Copy out every line of the data exactly.

GIVEN INFORMATION =>
★ ★ ★ ★ ★ ★ ★

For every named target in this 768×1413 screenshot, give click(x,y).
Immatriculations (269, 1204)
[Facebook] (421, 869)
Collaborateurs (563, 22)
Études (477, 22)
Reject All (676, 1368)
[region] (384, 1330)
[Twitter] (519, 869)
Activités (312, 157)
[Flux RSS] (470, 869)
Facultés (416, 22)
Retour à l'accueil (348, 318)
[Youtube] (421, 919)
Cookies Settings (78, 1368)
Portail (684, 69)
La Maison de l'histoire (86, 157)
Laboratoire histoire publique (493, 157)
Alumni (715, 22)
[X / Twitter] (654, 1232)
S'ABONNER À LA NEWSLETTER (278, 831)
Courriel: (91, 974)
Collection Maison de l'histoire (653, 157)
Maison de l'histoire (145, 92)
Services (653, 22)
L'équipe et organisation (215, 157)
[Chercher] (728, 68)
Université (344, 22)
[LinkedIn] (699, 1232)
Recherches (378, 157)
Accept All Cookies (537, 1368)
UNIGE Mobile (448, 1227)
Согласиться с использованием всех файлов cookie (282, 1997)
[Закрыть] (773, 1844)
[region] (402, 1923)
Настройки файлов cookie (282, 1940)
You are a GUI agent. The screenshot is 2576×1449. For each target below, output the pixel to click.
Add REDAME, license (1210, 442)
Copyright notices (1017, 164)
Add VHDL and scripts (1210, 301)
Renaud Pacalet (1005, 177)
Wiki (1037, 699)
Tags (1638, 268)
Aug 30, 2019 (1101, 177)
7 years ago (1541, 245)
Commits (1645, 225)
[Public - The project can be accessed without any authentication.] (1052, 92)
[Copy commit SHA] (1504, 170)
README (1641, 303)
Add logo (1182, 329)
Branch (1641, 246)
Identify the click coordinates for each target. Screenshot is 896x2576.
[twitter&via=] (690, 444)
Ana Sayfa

★ ★ ★ ★ ★ ★ ★

RESULT BELOW =>
For every named target in this 768×1413 screenshot, give click(x,y).
Immatriculations (269, 1204)
[Facebook] (421, 869)
Collaborateurs (563, 22)
Études (477, 22)
Reject All (676, 1368)
[region] (384, 1330)
[Twitter] (519, 869)
Activités (312, 157)
[Flux RSS] (470, 869)
Facultés (416, 22)
Retour à l'accueil (348, 318)
[Youtube] (421, 919)
Cookies Settings (78, 1368)
Portail (684, 69)
La Maison de l'histoire (86, 157)
Laboratoire histoire publique (493, 157)
Alumni (715, 22)
[X / Twitter] (654, 1232)
S'ABONNER À LA NEWSLETTER (278, 831)
Courriel: (91, 974)
Collection Maison de l'histoire (653, 157)
Maison de l'histoire (145, 92)
Services (653, 22)
L'équipe et organisation (215, 157)
[Chercher] (728, 68)
Université (344, 22)
[LinkedIn] (699, 1232)
Recherches (378, 157)
Accept All Cookies (537, 1368)
UNIGE Mobile (448, 1227)
Согласиться с использованием всех файлов cookie (282, 1997)
[Закрыть] (773, 1844)
[region] (402, 1923)
Настройки файлов cookie (282, 1940)
You are a GUI agent. The screenshot is 2576×1449. For each target below, output the pixel to click.
Add REDAME, license (1210, 442)
Copyright notices (1017, 164)
Add VHDL and scripts (1210, 301)
Renaud Pacalet (1005, 177)
Wiki (1037, 699)
Tags (1638, 268)
Aug 30, 2019 (1101, 177)
7 years ago (1541, 245)
Commits (1645, 225)
[Public - The project can be accessed without any authentication.] (1052, 92)
[Copy commit SHA] (1504, 170)
README (1641, 303)
Add logo (1182, 329)
Branch (1641, 246)
Identify the click coordinates for each target. Screenshot is 896x2576.
[twitter&via=] (690, 444)
Ana Sayfa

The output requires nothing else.